**Task set**
[1] According to the passage on entrepreneurship education below, how many of the 90 interviewed final-year business students planned to start a new business after graduating?
[2] Write the next part of the passage on entrepreneurship education below, continuing from its last sentence.

**Quoted passage**
※ ※ ※

Asked for a definition of an entrepreneur, my graduate students will come up with familiar names; Gates, Jobs, Zuckerberg and Musk. They will describe a vision of a lone wolf working in a small workshop or garage, coming up with a brilliant idea that creates a billion-dollar business.
I recently interviewed 90 final year bachelor business students about becoming an entrepreneur and most replied “I don’t have what it takes”. Only five planned to start a new business after they graduated and a further 75 said – “Maybe in a few years’ time, but not just yet.”
No-one responded “Yes” to the question: “Has university prepared you to be able to start your own business?” Most only replied “Somewhat”.
This after three and half years of study at our business school!
Are we doing a good job at HR Business School helping our students become entrepreneurs? Perhaps we are discouraging ambition by projecting the wrong image of an entrepreneur?
That would not be surprising when there are so many ideas of what an entrepreneur is. For example, ‘Business News Daily’s’ Paula Fernandes interviewed 15 company founders and received different 15 versions of what makes an entrepreneur.
In a recent ‘HBR’ article, John Hagel III reminds us that high growth new businesses (often referred to as ‘gazelles’ or ‘unicorns’) are few and far between and argues that we shouldn’t unduly focus on them. With new technologies making production and distribution processes more reachable to smaller businesses, perhaps we should focus our students, not so much on the building of multi-million dollar enterprises but, in Hagel’s words; “making a comfortable living for themselves and perhaps a small team of people” by “designing and commercializing products that are targeted to the specific needs of small groups of customers rather than the mass market.”
One can start to see this in the rise in new small businesses challenging global players – such as specialty gin companies, artesian bakeries, boutique breweries, and bean-to-bar chocolatiers.
Most of our graduates join small businesses rather than large ones and therefore don’t see the need to be entrepreneurial, but even existing small businesses need entrepreneurs to remain competitive.
The EC writes that “Europe’s economic growth and jobs depend on its ability to support the growth of enterprises. Entrepreneurship creates new companies, opens up new markets, and nurtures new skills. The most important sources of employment in the EU are Small and Medium-sized Enterprises (SMEs). The Commission’s objective is to encourage people to become entrepreneurs and also make it easier for them to set up and grow their businesses.” 
So, as the HR Business School, what should we be focusing on? I suggest three capabilities:
Creativity and Innovation:
How can we involve other parts of the university more with our business school? How do we encourage closer collaboration between our students and those of, say, the Willem de Koning Academy, CMIT and the RDM Campus?
Problem-solving, teamwork and collaboration:
The recent Rotterdam International Case Competition, in which teams of students tackled complex business cases under time pressure, is an example of what the few participants would say was a wonderful learning experience. But why just for a select few students in the occasional competition? Could we not use this methodology as a regular feature in more of our courses?

※ ※ ※

(Source records)
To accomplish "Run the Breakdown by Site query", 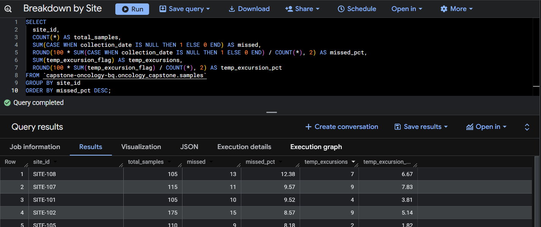I will [132, 9].
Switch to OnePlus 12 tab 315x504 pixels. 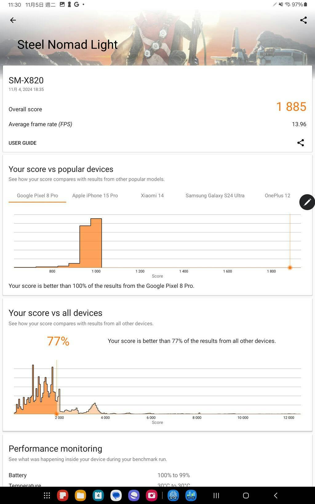(x=277, y=196)
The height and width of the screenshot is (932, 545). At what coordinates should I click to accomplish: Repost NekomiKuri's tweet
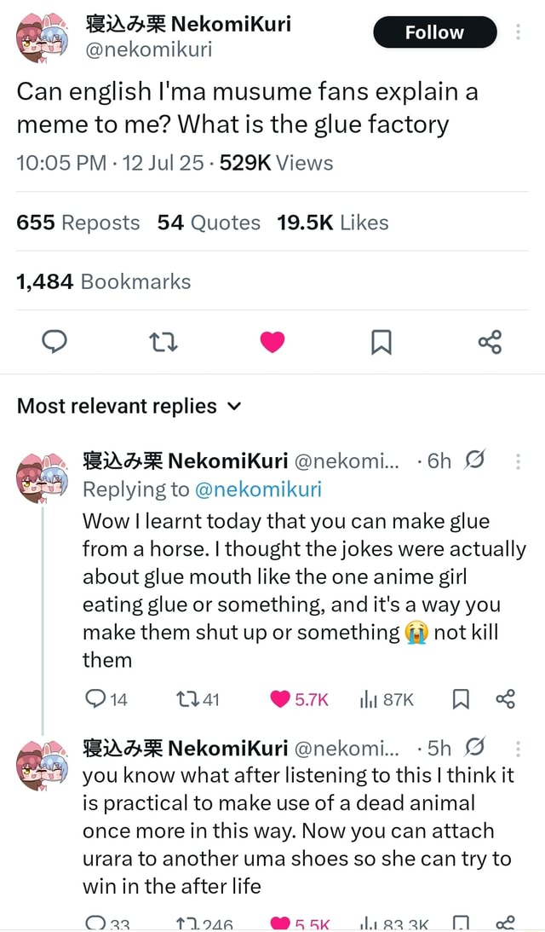pos(164,341)
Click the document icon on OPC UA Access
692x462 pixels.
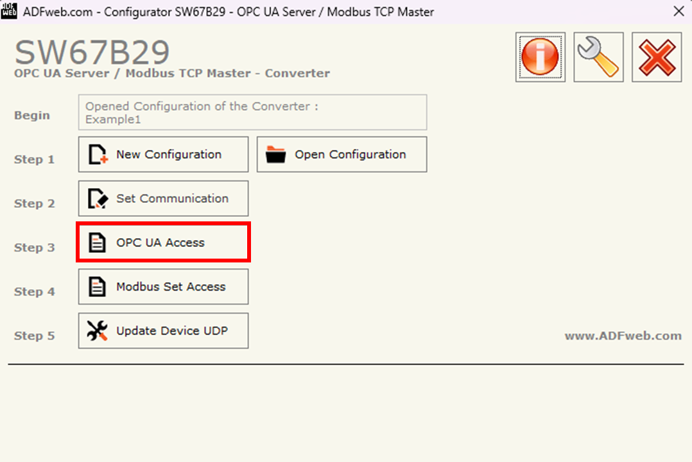(98, 242)
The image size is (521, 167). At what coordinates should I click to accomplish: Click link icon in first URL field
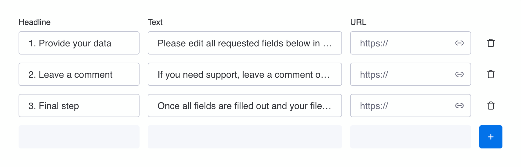pos(459,43)
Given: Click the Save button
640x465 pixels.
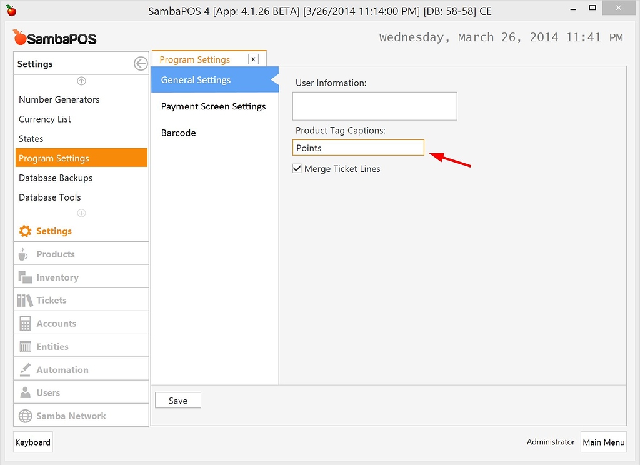Looking at the screenshot, I should tap(178, 400).
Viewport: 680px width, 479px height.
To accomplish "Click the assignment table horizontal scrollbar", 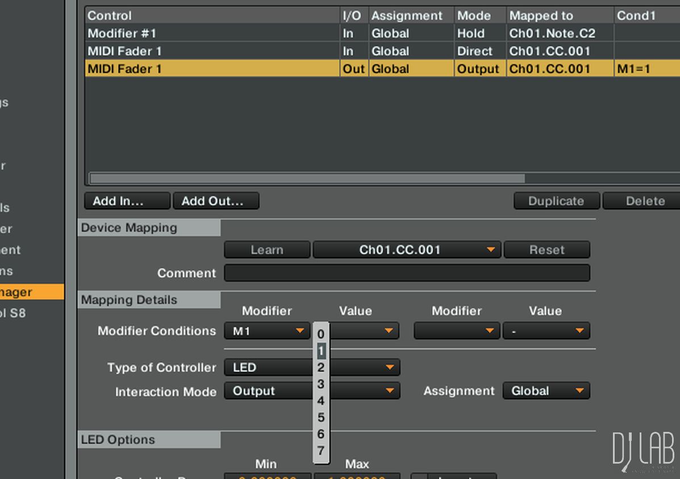I will [307, 178].
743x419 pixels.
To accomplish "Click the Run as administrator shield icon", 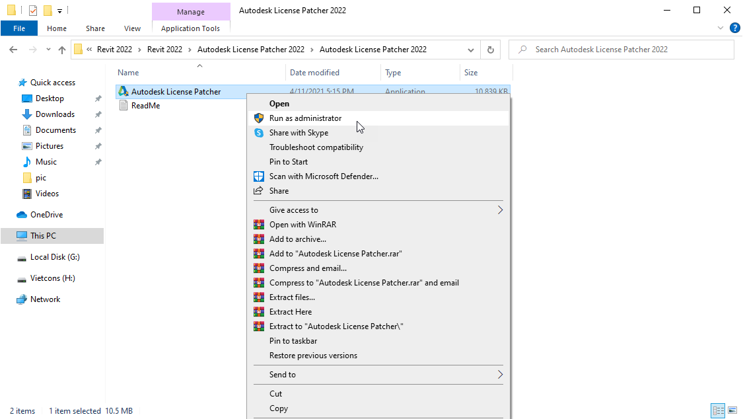I will point(259,118).
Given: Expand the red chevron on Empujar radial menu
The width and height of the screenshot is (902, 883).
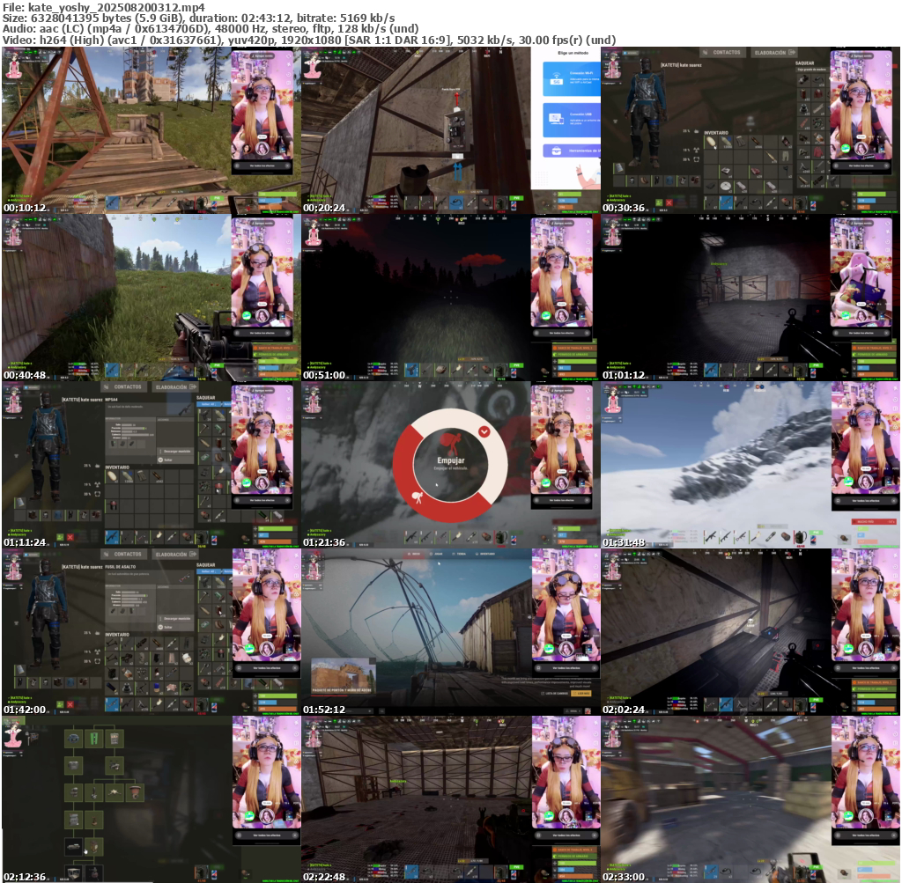Looking at the screenshot, I should [x=484, y=430].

※ ※ ※

**Replies**
[1] Five.

[2]
Calculated risk taking and learning from failure:
It is often thought that entrepreneurs are risk takers, but a recent study revealed that they take carefully-considered risks and, importantly, they learn from their mistakes. Perhaps we can encourage our own FU nights within the HR Business School – where we invite current students and recent graduates to share their experiences of mistakes made and lessons learned?
 “Why everyone will have to become an entrepreneur” Paul B Brown Forbes May 13, 2012
 “Entrepreneurship Defined” Paula Fernandes Business News Daily, March 2, 2016
 “We need to expand our definition of entrepreneurship” John Hagel III, HBR, September 2016
 “Effectuation: Elements of Entrepreneurial Expertise” by Saras D. Sarasvathy Edward Elgar 2008
This blog is written by Ron Ainsbury, associate applied research professor Business Responsibility & Sustainability, Research Centre Business Innovation, Rotterdam University of Applied Sciences.
I wrote this note primarily for my students at Rotterdam Business School …
One of the major concerns of students and employees is – will the Digital Economy mean less jobs to go around? This fear is compounded in the west by the export of many jobs to lower-wage countries – globalization.
This is a natural concern when looking at recent headlines:
“RBS moves 443 jobs to Mumbai from the UK”
“Mothercare looks to halve the number of stores”
“Will the rise of AI terminate our jobs?”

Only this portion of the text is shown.